=== CONSEGNA ===
Riassuma in forma di elenco il paragrafo del testo sulla campagna #StopHateforProfit che inizia con «Proprio Instagram e Facebook sono finiti», conservandone i fatti principali.

=== TESTO DI RIFERIMENTO ===
/---

17 Settembre 2020

SOCIAL NETWORK: CODACONS SOSTIENE CAMPAGNA DEI VIP #StopHateforProfit E DENUNCIA FACEBOOK E INSTAGRAM IN PROCURA

     

    RESPONSABILI DI CONCORSO NELLA DIFFUSIONE DELL’ODIO SUL WEB PERCHE’ NON RIMUOVONO I COMMENTI VIOLENTI E GLI INSULTI DEGLI UTENTI

    Il Codacons sostiene la campagna #StopHateforProfit lanciata da numerosi vip, tra cui Kim Kardashian, Leonardo DiCaprio, Jennifer Lawrence, Orlando Bloom, e molti altri, che hanno oscurato i propri profili social in segno di protesta contro Facebook, azienda accusata di alimentare disinformazione, fake news e istigazione all’odio.
    Social network come Instagram e Facebook hanno precise responsabilità nella diffusione della violenza e dell’odio in rete, e anche in Italia non hanno fatto abbastanza per contrastare il fenomeno – spiega il Codacons – Basta leggere i tanti insulti e commenti violenti lasciati ogni giorno dagli utenti dei due social, parole che rimangono visibili e non vengono rimosse dalla società di Mark Zuckerberg, e che finiscono per l’alimentare l’odio specie tra i più giovani.
    Proprio Instagram e Facebook sono finiti di recente al centro di una denuncia penale del Codacons in Procura, per concorso nei reati commessi da alcuni follower di Fedez che avevano pubblicato minacce e post violenti contro l’associazione, e che la società di Zuckerberg ha deciso di non rimuovere, contrariamente a quanto fatto da Google che correttamente ha cancellato i commenti più offensivi e pericolosi (e che per questo riceverà il premio “Amico del consumatore 2020”).
    Ecco di seguito alcuni commenti contro il Codacons pubblicati dai follower di Fedez che Facebook ha rifiutato di rimuovere:
    “Fate schifo maiali maledetti figli di puttana vi dovrebbero appendere dai piedi nelle piazze. A pietrate figli di puttana. Vergogna”;
    “Si meritano la pena di morte”;
    “Questa gente andrebbe picchiata in piazza”.

\---

=== MATERIALE DI STUDIO ===
/---

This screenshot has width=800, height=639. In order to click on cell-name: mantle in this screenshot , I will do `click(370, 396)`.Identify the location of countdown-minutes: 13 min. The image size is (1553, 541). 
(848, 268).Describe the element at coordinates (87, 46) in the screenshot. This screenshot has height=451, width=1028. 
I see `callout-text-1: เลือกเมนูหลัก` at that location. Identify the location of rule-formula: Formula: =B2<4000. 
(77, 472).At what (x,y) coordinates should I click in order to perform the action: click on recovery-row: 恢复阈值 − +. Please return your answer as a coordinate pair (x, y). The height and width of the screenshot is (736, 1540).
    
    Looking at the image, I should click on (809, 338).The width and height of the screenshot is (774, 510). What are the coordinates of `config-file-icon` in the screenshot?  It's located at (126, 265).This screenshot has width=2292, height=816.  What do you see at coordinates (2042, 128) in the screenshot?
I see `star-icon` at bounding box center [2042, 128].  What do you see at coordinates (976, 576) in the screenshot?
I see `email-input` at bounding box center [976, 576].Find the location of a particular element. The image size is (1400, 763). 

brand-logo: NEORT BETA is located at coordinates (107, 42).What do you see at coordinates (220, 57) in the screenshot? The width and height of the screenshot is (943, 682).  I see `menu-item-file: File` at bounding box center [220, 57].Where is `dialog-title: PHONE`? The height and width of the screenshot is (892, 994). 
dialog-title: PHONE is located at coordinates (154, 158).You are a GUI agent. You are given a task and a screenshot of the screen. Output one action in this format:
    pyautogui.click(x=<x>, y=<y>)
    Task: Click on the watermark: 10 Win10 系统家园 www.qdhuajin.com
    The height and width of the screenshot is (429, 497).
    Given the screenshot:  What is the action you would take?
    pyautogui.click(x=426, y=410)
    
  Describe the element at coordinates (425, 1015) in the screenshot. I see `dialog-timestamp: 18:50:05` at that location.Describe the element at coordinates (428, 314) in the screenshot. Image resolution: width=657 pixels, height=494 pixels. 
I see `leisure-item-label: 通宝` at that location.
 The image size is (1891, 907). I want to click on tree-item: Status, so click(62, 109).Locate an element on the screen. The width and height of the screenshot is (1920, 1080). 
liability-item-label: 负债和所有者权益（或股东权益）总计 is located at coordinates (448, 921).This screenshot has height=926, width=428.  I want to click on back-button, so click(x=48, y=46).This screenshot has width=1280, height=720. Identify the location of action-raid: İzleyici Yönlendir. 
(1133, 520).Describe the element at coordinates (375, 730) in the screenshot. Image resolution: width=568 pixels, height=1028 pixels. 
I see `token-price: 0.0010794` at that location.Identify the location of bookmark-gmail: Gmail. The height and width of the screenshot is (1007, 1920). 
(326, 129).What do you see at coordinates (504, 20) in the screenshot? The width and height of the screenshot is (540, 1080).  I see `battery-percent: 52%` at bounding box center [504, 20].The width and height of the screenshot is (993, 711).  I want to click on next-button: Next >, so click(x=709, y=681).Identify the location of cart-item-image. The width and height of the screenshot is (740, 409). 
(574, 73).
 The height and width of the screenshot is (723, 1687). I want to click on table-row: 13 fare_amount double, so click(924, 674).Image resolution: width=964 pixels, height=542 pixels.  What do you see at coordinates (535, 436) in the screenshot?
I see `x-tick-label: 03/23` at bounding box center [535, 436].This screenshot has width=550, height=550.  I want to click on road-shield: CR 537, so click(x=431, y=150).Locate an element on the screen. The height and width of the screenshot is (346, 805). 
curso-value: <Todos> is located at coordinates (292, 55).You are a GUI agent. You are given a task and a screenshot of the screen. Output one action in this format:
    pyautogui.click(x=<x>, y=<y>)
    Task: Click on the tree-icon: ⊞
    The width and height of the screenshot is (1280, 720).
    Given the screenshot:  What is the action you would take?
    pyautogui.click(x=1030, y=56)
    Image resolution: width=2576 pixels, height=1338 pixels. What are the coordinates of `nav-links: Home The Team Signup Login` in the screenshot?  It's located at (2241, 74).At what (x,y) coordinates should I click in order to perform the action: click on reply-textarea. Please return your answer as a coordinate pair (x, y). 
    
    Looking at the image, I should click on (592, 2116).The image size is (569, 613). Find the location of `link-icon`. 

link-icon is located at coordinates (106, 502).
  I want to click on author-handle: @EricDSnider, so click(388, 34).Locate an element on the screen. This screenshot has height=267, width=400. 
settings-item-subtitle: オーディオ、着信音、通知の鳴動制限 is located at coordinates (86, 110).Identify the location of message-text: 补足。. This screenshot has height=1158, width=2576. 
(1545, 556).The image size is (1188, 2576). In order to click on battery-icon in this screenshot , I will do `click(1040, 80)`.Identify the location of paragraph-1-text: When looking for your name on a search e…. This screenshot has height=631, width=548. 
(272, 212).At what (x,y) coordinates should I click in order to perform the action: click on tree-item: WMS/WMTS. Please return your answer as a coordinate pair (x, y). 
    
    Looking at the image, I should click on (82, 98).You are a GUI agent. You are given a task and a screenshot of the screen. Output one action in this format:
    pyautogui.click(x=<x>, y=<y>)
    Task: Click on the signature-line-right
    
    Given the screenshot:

\---

=== SOLUZIONE ===
- Il Codacons ha di recente presentato in Procura una denuncia penale contro Instagram e Facebook.
- L'accusa è di concorso nei reati commessi da alcuni follower di Fedez, che avevano pubblicato minacce e post violenti contro l'associazione.
- La società di Zuckerberg ha deciso di non rimuovere tali contenuti.
- Google, al contrario, ha correttamente cancellato i commenti più offensivi e pericolosi.
- Per questo motivo Google riceverà il premio "Amico del consumatore 2020".